DIRECTIONS FOR THIS TASK
Go through the material and return every line that contains the string "abril".

○ ○ ○

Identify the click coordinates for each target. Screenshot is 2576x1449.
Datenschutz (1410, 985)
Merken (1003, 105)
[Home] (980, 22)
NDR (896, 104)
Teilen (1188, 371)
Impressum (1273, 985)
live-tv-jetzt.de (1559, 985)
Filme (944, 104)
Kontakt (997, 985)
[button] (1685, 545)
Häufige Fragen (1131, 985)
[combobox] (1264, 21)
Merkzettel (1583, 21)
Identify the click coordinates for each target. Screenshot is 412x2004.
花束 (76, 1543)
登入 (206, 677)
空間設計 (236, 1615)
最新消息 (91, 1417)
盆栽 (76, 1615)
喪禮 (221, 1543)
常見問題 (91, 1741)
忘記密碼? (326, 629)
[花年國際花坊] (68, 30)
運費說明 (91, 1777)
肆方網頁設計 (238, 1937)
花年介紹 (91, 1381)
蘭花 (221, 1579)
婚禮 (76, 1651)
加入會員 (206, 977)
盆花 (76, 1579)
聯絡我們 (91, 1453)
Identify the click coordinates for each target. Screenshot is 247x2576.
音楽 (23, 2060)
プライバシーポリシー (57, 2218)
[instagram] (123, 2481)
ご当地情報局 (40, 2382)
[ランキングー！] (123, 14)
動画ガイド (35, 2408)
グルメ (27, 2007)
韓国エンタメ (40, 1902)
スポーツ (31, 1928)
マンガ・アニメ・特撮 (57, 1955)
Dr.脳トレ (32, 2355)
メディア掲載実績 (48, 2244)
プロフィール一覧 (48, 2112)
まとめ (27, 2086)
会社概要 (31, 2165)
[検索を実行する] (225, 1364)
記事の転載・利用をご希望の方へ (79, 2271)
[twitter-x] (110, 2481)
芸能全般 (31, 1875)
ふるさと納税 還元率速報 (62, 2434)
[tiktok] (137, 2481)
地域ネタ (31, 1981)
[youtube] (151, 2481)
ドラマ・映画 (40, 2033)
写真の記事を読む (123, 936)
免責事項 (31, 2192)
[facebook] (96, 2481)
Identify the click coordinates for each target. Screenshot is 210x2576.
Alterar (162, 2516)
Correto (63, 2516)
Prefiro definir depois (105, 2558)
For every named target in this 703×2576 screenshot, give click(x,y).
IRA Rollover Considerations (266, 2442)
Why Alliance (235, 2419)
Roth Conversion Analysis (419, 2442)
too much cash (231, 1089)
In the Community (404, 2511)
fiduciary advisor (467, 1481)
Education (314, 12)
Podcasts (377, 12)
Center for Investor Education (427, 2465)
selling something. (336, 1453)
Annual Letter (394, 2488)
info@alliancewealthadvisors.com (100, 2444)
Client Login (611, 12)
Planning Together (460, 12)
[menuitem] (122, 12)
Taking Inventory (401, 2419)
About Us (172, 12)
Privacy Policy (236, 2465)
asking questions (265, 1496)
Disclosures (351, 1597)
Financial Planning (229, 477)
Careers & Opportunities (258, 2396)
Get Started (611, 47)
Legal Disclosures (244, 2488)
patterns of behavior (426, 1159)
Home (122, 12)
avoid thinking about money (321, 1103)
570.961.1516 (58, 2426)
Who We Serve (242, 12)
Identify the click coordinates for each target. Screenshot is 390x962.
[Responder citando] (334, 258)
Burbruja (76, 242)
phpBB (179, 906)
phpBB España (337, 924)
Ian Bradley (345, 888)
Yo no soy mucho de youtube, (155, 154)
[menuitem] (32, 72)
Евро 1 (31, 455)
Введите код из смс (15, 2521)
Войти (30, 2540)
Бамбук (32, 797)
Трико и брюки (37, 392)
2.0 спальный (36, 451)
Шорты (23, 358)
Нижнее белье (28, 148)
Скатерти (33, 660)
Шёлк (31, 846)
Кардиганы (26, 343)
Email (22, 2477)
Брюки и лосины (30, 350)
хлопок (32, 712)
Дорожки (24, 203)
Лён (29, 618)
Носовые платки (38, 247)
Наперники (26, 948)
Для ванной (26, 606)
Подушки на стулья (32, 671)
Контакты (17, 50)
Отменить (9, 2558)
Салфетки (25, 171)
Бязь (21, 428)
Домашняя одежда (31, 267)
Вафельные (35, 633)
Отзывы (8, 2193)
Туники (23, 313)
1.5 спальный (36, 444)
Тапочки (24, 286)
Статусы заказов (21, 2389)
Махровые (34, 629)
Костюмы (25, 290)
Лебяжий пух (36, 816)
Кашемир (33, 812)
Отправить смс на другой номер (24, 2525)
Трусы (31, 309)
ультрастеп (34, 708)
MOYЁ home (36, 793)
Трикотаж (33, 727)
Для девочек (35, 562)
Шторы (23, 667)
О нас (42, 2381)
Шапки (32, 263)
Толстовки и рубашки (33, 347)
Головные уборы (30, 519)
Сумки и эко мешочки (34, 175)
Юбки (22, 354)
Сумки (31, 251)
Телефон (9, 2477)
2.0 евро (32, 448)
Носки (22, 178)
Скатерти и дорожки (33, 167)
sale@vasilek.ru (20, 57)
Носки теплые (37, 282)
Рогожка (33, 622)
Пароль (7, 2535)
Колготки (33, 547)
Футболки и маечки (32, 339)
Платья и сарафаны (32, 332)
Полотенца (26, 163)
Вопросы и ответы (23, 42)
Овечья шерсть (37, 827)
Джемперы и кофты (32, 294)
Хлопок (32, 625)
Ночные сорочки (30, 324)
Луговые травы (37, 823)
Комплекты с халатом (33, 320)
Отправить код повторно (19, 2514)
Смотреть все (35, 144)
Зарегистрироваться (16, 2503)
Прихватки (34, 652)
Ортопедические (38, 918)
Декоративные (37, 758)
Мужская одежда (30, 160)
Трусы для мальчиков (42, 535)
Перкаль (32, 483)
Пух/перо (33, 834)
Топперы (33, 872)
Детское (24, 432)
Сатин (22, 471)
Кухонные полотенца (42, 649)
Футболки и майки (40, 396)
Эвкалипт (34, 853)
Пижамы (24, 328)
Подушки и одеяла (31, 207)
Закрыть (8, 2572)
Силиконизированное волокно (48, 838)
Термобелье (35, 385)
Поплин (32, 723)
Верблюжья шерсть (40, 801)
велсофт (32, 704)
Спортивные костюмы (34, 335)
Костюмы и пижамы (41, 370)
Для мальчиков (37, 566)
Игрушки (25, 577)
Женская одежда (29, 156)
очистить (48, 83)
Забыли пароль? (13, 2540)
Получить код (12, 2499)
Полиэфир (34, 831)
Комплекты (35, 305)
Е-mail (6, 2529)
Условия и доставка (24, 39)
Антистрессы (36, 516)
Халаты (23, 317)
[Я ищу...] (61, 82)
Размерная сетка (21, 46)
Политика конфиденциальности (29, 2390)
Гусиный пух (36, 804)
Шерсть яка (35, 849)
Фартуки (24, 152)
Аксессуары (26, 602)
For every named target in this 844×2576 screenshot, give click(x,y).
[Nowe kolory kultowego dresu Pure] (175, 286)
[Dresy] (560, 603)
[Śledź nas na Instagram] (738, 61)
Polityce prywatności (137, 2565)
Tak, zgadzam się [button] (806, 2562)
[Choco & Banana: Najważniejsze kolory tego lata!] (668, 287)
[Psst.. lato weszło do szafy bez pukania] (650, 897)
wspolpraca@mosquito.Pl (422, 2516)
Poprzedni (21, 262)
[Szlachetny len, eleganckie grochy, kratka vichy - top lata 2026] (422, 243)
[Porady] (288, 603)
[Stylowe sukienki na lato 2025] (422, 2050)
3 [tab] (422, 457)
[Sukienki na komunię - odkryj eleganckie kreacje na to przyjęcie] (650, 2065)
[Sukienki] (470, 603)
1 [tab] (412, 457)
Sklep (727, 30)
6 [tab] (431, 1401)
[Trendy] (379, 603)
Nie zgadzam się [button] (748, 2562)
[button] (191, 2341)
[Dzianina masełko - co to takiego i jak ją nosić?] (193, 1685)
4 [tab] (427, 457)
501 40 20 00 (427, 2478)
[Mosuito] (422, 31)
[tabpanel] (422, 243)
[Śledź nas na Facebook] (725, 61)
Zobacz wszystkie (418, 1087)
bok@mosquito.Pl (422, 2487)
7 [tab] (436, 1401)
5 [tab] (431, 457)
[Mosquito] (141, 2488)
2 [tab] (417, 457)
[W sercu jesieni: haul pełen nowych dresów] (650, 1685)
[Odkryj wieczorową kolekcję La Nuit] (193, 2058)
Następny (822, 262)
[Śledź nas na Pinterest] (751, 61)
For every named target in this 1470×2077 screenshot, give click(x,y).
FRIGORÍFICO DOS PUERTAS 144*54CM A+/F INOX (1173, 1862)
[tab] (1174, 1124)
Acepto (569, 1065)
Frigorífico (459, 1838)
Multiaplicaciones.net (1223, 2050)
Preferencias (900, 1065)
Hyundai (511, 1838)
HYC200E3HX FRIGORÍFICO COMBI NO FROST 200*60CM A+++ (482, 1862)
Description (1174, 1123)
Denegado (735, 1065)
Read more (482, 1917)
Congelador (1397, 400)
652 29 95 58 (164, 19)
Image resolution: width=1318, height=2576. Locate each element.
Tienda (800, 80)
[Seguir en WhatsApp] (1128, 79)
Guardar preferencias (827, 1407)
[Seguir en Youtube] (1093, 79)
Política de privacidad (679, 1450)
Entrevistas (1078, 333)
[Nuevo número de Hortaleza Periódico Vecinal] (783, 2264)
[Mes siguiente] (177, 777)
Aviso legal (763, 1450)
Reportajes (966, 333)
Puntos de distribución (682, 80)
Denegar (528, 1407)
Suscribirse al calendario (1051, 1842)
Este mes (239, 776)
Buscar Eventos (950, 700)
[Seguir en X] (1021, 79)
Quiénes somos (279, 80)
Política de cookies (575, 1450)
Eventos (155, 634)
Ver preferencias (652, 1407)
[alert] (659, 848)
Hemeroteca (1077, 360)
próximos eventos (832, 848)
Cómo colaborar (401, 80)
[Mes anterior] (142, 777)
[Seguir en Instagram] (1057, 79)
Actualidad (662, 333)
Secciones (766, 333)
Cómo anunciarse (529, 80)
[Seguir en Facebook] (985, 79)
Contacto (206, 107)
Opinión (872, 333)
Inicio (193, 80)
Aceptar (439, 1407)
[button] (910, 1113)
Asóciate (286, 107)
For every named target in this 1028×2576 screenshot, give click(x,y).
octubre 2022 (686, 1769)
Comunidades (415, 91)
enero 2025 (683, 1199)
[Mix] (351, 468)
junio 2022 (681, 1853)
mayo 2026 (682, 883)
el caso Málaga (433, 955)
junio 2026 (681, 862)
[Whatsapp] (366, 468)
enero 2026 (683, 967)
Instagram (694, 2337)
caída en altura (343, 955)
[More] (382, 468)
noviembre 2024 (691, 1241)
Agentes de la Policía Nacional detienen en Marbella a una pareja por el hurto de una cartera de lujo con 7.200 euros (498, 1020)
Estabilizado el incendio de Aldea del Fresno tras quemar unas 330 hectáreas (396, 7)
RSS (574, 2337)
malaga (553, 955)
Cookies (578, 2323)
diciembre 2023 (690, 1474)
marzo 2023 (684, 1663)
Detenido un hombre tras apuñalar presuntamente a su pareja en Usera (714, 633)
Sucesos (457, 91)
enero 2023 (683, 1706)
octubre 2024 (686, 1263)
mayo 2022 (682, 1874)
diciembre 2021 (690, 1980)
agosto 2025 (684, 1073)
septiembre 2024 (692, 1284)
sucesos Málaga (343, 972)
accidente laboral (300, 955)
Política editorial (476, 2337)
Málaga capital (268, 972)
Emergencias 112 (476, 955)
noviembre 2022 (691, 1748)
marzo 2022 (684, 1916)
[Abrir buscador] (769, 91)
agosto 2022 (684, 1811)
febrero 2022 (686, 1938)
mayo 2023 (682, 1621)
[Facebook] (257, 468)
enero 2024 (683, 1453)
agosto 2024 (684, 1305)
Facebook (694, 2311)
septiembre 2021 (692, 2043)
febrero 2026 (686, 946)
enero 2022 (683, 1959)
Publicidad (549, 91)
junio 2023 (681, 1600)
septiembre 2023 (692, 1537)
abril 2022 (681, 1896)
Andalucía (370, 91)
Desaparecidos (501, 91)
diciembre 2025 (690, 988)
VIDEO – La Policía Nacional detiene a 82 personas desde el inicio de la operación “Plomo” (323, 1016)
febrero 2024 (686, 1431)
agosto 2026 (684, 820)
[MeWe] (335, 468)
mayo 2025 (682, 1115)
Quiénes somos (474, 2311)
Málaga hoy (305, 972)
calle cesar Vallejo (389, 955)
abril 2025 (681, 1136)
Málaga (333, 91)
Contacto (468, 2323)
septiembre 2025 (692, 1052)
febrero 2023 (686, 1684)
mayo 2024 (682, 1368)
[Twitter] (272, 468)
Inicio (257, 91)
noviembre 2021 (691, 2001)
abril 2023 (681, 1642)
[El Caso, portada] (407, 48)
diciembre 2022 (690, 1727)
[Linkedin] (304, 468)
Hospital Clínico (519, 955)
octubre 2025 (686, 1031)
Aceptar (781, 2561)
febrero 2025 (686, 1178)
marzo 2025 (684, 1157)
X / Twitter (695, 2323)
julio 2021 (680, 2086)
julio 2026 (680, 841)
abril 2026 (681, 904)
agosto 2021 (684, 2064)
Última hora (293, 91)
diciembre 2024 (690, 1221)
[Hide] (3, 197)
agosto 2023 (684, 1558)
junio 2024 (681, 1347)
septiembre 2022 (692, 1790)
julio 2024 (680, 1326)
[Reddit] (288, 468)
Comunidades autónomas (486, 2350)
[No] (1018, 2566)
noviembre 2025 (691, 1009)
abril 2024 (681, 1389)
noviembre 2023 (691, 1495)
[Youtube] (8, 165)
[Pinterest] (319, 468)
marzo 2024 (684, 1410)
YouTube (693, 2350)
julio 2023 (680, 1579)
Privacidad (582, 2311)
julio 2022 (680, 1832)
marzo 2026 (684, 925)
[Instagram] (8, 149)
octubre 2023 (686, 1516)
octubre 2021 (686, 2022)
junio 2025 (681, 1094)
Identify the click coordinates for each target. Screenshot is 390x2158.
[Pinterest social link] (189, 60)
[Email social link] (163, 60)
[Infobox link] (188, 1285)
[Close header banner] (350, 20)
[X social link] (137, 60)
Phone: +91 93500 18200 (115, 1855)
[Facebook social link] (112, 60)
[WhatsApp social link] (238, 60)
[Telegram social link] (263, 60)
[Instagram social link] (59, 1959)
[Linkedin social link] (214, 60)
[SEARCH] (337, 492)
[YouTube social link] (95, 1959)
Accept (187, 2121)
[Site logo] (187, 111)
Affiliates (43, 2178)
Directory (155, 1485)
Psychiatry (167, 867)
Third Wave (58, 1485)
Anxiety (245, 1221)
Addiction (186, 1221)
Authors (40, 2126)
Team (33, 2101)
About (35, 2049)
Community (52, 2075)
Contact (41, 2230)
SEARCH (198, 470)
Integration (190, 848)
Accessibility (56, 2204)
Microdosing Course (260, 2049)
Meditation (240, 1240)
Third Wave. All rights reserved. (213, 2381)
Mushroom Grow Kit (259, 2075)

○ ○ ○

RESPONSE TO THIS TASK
abril 2022 (681, 1896)
abril 2025 (681, 1136)
abril 2023 (681, 1642)
abril 2026 (681, 904)
abril 2024 (681, 1389)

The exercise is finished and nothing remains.